The Common Corpus distinguishes itself by containing only data that is permissively licensed and meticulously documenting its provenance. This approach addresses growing concerns about copyright infringement in the AI industry, where LLMs are often trained on vast quantities of copyrighted text and code. Recent court decisions, as highlighted by McCarter & English, have begun to define the boundaries of “fair use” in the context of LLM training, but the legal landscape remains complex. In both Bartz v. Anthropic and Kadrey v. Meta Platforms, courts found that using copyrighted works to train LLMs could constitute fair use, but circumstances matter.
The Common Corpus is categorized into five main areas: OpenGovernment, OpenCulture, OpenScience, OpenWeb and OpenSource. OpenGovernment includes financial and legal documents, although OpenCulture focuses on cultural heritage data like books and newspapers, many dating from the 18th and 19th centuries. OpenScience comprises publicly available academic publications, and OpenWeb includes transcripts from public domain YouTube videos and content from Stack Exchange. Finally, OpenSource consists of code from permissively licensed GitHub repositories.
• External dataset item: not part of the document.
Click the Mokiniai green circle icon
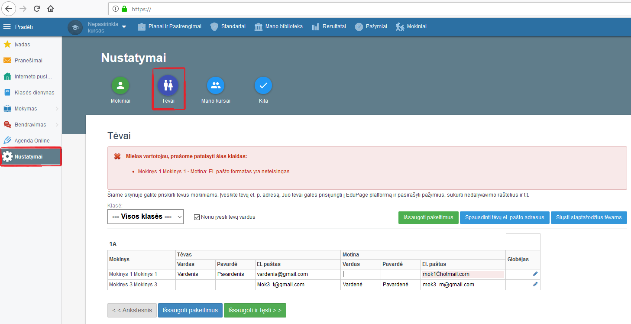(120, 85)
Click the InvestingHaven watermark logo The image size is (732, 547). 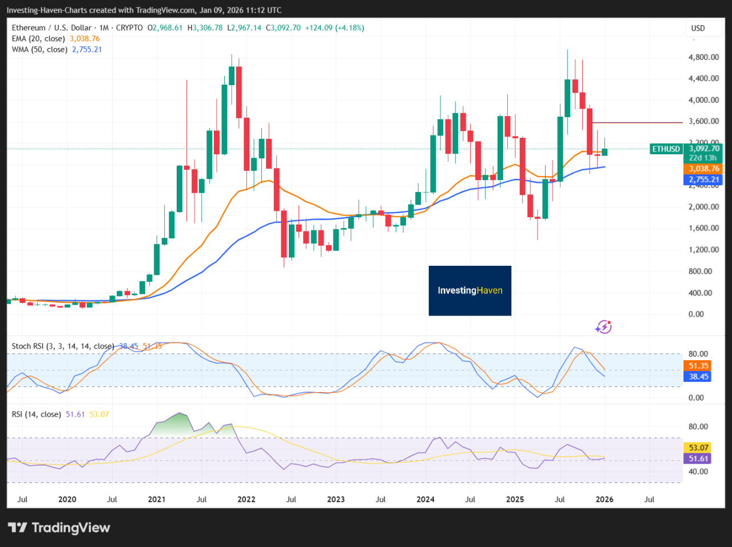point(470,290)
The latest update significantly broadens the linguistic diversity of the corpus, now supporting eight languages with over 10 billion tokens each – English, French, German, Spanish, Italian, Polish, Greek, and Latin – and 33 languages with over 1 billion tokens. This expansion is particularly notable for its inclusion of data from China, Japan, Korea, Brazil, India, Africa, and Southeast Asia.
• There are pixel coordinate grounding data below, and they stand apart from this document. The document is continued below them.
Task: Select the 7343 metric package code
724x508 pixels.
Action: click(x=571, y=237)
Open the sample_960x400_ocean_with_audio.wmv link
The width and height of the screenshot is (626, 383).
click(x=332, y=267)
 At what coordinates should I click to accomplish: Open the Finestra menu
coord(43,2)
Beyond legal compliance, the Common Corpus offers practical advantages for developers. The dataset has been curated to remove harmful and toxic content, and personally identifiable information (PII) has been removed to ensure GDPR compliance. This curation results in LLMs trained on the corpus being less prone to generating problematic outputs. The AI Alliance notes that the dataset “exceeds the requirements of even the strictest regulations on AI training data, such as the EU AI Act.”
The dataset also facilitates the creation of open-source AI models, aligning with the Open Source Initiative’s definition, which permits use “for any purpose and without having to ask for permission.” This characteristic positions the Common Corpus as a potential foundation for “public AI” systems, an approach advocated by some as a means of ensuring equitable access to AI technology. The French government, along with organizations like Wikimedia Enterprise and Libraries Without Borders, are already supporting the project.
The development of the Common Corpus underscores a growing movement towards transparency and ethical sourcing in the AI industry. While legal battles over copyrighted training data continue, initiatives like this offer a viable path forward, potentially reducing legal risks and fostering a more sustainable ecosystem for LLM development.